AUSGEWÄHLTER TEXTAUSZUG.
^^^^^^^^^^^^^^^^
Die Neuinterpretation des Ersten Detektivs fand an diesem Abend großen Anklang und am Ende der rund 90-minütigen Veranstaltung gab es sogar einige standing Ovations.

Kunst und Quanten – Annette Frier, Eva Verena Müller und das Märchen von der Wirklichkeit

„Die Quantenmechanik ist eine physikalische Theorie, mit der die Eigenschaften und Gesetzmäßigkeiten von Zuständen und Vorgängen der Materie beschrieben werden. Im Gegensatz zu den Theorien der klassischen Physik erlaubt sie als Grundlage der Quantenphysik die zutreffende Berechnung physikalischer Eigenschaften von Materie bis zum Größenbereich der Atome herab und weiter darunter.“ Soweit die Theorie, doch was bedeuten diese Worte und welche Relevanz haben sie für unseren Alltag? Es geht dabei um „spukhaftes Verhalten“, um schwer verständliche Dinge, die sich in der Welt der Atome und darunter abspielen. So richtig versteht das niemand und doch hat es enorme Auswirkungen – man denke nur an GPS. Es geht um Wahrscheinlichkeiten und um kontraintuitive Dinge, die unseren Alltagserfahrungen massiv widersprechen.
^^^^^^^^^^^^^^^^
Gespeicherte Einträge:

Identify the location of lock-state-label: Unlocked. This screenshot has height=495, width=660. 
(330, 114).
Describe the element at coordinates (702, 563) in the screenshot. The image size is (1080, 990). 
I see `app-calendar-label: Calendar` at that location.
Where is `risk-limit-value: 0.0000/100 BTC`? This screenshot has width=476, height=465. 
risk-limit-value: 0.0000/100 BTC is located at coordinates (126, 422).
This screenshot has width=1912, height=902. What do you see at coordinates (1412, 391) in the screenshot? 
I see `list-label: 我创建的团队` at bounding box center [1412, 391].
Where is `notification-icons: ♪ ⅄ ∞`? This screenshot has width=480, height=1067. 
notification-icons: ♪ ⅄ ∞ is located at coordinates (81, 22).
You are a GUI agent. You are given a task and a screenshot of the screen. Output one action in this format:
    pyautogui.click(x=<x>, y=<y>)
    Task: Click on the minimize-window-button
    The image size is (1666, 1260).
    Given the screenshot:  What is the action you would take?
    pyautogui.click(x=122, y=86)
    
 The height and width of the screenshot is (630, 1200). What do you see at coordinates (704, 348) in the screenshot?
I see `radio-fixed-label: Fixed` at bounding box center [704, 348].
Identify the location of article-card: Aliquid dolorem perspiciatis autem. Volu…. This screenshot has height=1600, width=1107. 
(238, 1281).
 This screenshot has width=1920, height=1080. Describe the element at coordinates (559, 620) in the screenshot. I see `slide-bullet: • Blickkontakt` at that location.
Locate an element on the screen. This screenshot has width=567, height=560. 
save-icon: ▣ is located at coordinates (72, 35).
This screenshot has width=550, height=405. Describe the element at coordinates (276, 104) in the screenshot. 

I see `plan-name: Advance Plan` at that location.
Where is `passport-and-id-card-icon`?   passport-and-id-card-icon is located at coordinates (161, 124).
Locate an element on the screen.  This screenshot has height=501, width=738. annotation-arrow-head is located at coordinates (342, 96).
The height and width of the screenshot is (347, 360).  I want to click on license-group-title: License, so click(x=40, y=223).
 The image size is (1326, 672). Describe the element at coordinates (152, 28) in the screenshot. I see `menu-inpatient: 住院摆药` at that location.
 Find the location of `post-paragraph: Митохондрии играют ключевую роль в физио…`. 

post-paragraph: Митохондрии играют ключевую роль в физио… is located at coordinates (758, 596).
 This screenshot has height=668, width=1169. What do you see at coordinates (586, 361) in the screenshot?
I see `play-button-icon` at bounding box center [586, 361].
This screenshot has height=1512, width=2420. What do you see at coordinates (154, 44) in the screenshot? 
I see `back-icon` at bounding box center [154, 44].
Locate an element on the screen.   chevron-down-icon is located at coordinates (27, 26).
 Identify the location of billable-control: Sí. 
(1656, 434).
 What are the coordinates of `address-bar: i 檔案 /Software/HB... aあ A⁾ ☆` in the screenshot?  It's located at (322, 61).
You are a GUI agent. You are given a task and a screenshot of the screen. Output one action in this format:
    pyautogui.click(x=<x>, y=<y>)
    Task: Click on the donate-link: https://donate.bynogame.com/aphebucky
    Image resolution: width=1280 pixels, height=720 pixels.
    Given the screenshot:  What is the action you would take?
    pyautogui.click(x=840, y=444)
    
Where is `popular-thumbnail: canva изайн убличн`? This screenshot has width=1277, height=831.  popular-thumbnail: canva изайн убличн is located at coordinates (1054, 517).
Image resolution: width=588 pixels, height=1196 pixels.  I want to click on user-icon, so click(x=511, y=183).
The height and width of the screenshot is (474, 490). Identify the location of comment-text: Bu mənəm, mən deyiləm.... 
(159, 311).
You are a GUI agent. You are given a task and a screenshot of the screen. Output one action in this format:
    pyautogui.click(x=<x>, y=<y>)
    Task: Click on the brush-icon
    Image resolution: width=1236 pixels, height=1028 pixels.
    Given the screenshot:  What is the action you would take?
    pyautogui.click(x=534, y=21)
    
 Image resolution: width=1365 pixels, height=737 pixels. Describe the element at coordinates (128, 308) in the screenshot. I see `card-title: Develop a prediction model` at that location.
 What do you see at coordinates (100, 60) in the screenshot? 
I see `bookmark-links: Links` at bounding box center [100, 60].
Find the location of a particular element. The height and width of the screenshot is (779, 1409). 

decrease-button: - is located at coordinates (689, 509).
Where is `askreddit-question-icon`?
^^^^^^^^^^^^^^^^
AUFGABEN UND ÜBUNGEN.
1. Stimmen die folgenden Aussagen mit dem Textauszug überein? Antworte jeweils mit Ja oder Nein und zitiere die entscheidenden Worte wörtlich.
(a) Die Veranstaltung dauerte rund 90 Minuten.
(b) Die Quantenmechanik wird von allen gut verstanden.
(c) GPS wird als Beispiel für die Auswirkungen genannt.
2. Nenne alles, worum es in den beiden Sätzen des Textauszugs geht, die mit „Es geht“ beginnen.
Die Einträge sind eigenständiges Material und gehören nicht zum Textauszug.

ANTWORTEN NACH NUMMERN.
1.
(a) Ja: „am Ende der rund 90-minütigen Veranstaltung“
(b) Nein: „So richtig versteht das niemand“
(c) Ja: „man denke nur an GPS“

2.
- „spukhaftes Verhalten“
- schwer verständliche Dinge, die sich in der Welt der Atome und darunter abspielen
- Wahrscheinlichkeiten
- kontraintuitive Dinge, die unseren Alltagserfahrungen massiv widersprechen